How to Start Tracking Your Own Food

Here’s the kicker: tracking your food is a bit of a hassle at first. But remember that food tracking is yet just another skill (like knowing what to do at the gym or learning how to cook) to develop and turn into a habit. Here’s how to get started:

  • Choose your food tracker: Use old-fashioned pen and paper or a mobile app like MyFitnessPal or Cron-o-meter (the latter costs money). A study in Eating Behaviour suggests that your preferred food diary method is important for sticking to this practice. Personally, I find apps to be more convenient because I can easily copy over the same foods and pull up nutritional data on the fly (though make sure the data are verified because some inputs will have completely wrong information).
  • When you’re starting out, ignore the amounts: For the first weeks, work on reflecting upon what you ate, without thinking about how much. Just focus on the foods themselves to get you logging all foods that touch your mouth (yes, even those few peanut M&Ms) in order to build you up to regularly tracking intake and also help you be more mindful of your eating behaviour.
  • Invest in a digital kitchen scale: Once you feel more comfortable about consistently tracking your food, get a food scale to be able to accurately determine your portion size.
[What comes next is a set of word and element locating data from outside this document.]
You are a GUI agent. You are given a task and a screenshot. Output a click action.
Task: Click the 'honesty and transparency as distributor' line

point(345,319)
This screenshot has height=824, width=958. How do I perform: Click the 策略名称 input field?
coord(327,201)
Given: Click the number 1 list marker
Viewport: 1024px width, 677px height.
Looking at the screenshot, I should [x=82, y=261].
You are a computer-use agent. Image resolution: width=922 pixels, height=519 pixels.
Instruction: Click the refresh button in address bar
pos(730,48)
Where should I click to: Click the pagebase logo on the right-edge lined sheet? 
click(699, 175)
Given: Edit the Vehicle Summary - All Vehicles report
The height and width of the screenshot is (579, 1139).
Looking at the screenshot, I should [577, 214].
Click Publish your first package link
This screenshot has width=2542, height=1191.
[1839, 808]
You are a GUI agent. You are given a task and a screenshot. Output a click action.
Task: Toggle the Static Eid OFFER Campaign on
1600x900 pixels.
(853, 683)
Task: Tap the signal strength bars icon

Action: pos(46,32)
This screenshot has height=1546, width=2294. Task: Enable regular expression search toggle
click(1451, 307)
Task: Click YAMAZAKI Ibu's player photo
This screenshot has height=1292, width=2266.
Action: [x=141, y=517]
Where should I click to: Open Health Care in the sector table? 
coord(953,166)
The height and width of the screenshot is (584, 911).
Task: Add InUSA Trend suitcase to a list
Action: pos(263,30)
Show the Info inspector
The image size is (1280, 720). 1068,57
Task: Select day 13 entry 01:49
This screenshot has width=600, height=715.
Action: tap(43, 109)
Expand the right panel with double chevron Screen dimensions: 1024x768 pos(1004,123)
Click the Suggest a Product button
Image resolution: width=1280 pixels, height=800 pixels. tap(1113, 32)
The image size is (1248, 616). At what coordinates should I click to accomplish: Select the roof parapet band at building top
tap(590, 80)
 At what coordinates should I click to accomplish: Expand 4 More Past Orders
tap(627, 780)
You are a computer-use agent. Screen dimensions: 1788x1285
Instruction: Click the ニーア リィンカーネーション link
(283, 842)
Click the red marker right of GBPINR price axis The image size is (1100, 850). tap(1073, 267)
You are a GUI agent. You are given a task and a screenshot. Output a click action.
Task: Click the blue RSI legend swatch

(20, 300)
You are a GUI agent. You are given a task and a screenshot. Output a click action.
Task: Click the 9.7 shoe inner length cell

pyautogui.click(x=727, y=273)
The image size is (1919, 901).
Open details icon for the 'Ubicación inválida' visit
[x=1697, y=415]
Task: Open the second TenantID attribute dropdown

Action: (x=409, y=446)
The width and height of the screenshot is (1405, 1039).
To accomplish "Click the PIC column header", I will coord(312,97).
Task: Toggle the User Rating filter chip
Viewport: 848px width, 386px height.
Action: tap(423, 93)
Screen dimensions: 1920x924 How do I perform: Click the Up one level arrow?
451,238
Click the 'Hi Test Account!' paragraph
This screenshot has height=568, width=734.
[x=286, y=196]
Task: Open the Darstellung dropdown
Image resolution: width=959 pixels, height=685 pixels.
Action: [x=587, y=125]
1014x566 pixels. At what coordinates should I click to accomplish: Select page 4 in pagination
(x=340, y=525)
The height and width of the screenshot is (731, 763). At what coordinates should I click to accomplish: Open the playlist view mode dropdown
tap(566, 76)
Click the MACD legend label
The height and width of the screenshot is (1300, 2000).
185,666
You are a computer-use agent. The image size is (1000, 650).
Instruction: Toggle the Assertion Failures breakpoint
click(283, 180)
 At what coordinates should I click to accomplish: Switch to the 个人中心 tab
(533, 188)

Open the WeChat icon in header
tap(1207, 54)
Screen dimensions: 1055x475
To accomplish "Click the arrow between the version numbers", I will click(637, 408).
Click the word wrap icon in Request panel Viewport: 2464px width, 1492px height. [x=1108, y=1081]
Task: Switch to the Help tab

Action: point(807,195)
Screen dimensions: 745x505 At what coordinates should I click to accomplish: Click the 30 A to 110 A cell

Try to weigh all your items with the same measurement (grams is easiest). This is important since real food items often vary in size, and nutritional data aren’t always accurate.
  • Get your spouse or family involved: If your family doesn’t understand what you’re doing, you’re likely to be discouraged. This study by Burke et al observed that supportive spouses helped participants integrate self-monitoring into everyday life and positively impacted weight loss efforts.
  • Log foods you have already eaten after the meal: Eventually, though, you want to graduate to anticipating and logging the foods you will eat (also called planning ahead), once you understand your preferences and habits better.
  • Weigh foods and log ahead of time: Once you feel comfortable with all of the above and plan to do this long term, it’s time to streamline the process so you devote as little energy as possible to this. Plan all your meals a week or a few days ahead of time and just dedicate five or so minutes to logging them in at the end of the day.

You don’t have to track or weigh things forever; just enough until you start understanding your intake, how to meet your needs on a daily basis, and train yourself to be more mindful of food composition.

While all this is good and well for serious weight loss efforts, you should still enjoy yourself whenever possible. That means not being that person who pulls out a digital scale during dinner with friends and proceeding to weigh your portion of lasagna. Now that’s being obsessive.